Connellsville church willing to take school's 10 Commandments monument
If members of the Connellsville Church of God have their way, not only will they accept a Ten Commandments monument from a public school, they will display it on the edge of their property and light it up at night for all to see.
The church's 59 trustees voted unanimously Sunday to write a formal letter requesting removal of the marble monument from Connellsville Area School District property when a lawsuit was threatened by a national group that advocates church-state separation.The school board will meet Monday night to vote on the fate of the religious monument, which has been covered by a sheet of plywood.
“With board approval, it will be donated to the church,” Jon Detwiler, president of the Connellsville Area School Board, said after the church's vote Sunday.“I have a few board members, and I don't blame them, they're catching heat on the other side — they want to fight to keep it there,” said Detwiler, who wore a Connellsville logo polo shirt to the meeting. “We're going to lose. It'll be removed from school property and it'll be displayed by these people.”
The monument, donated by the Connellsville Fraternal Order of Eagles in 1957, would be moved less than half a mile from in front of Connellsville Area Junior High School to the corner of the church's lot at Breakneck Avenue and Falcon Drive.“It is our intention to relocate that monument to the corner of our property down here where you enter the school (complex),” Dick Bitner, vice president of the church's trustees said, as members applauded in support.“We are a little bit surprised that this has taken so long to happen given society and the courts the way they are today, but it is something that we feel very strongly about,” he said. “We also feel that it is important to the community to see God's word.”The Rev. Nelson D. Confer of Connellsville Church of God said he is overwhelmed with phone calls from supporters. Some local organizations have committed to purchasing benches, flowers and shrubs to decorate the monument, he said. The church is also reviewing the possibility of installing lights to illuminate the monument at night, he said.
“I am so touched and so moved by this community,” Confer said.

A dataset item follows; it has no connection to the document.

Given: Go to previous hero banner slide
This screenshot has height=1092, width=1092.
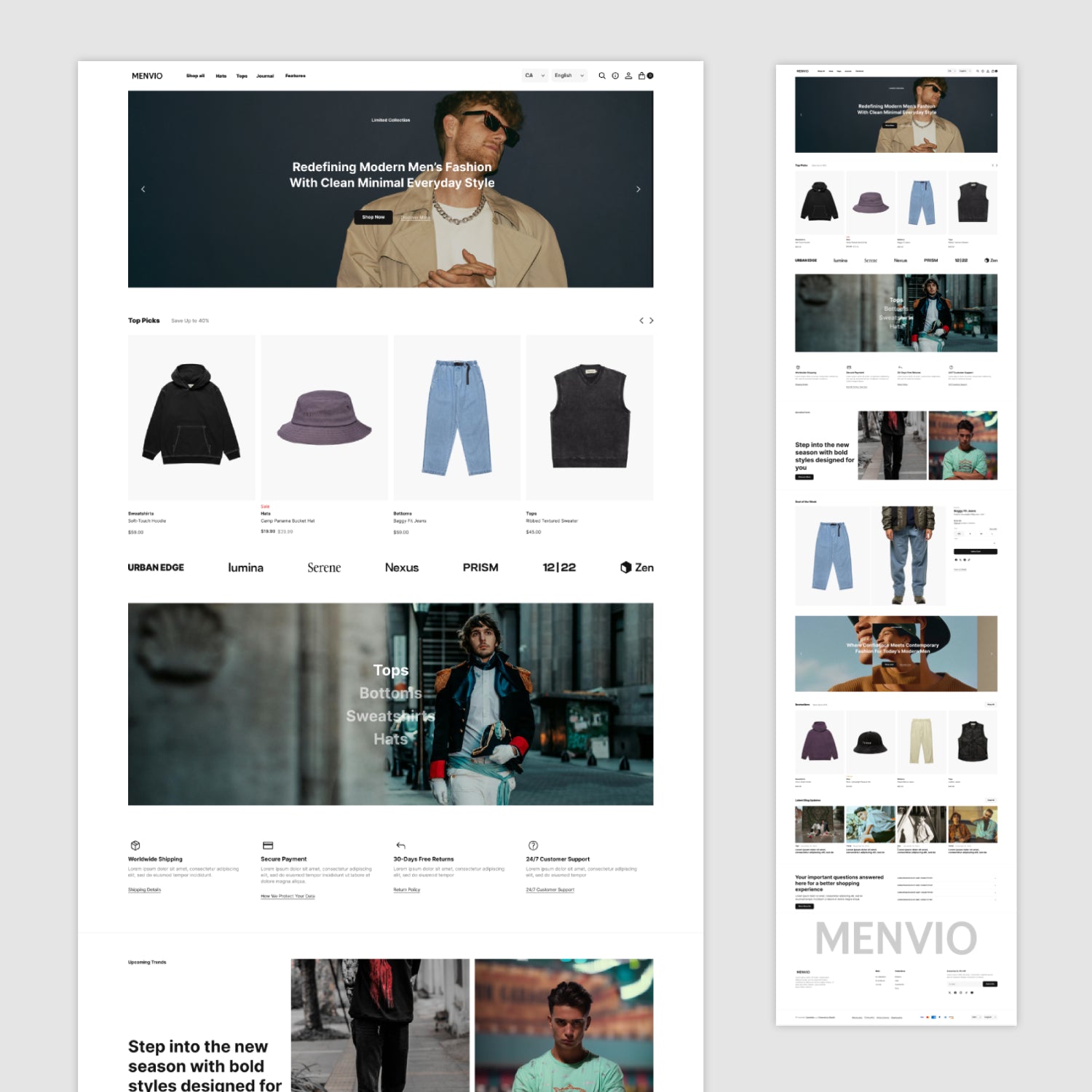Looking at the screenshot, I should point(143,189).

If the school board votes to donate the monument, it would be moved immediately and held in storage until the church obtains the proper permits to install and display it, Confer said. In August, the Connellsville Area School District received two requests to remove the religious monument — one from a Pittsburgh law firm representing the parent of a student and another from Americans United for the Separation of Church and State, based in Washington.Gregory M. Lipper, senior litigation counsel, said the group works to promote religious liberty and supports the right of churches to practice freely.He said he was pleased to hear the monument will most likely be removed.
“Whether it was the Ten Commandments or a Jewish Star or a Buddha or any other religious symbol you can think of, it can't be on school grounds,” Lipper said. “They very quickly realized they had no choice but to move it. It's ultimately the parents' job, not the school's job, to choose their children's religion.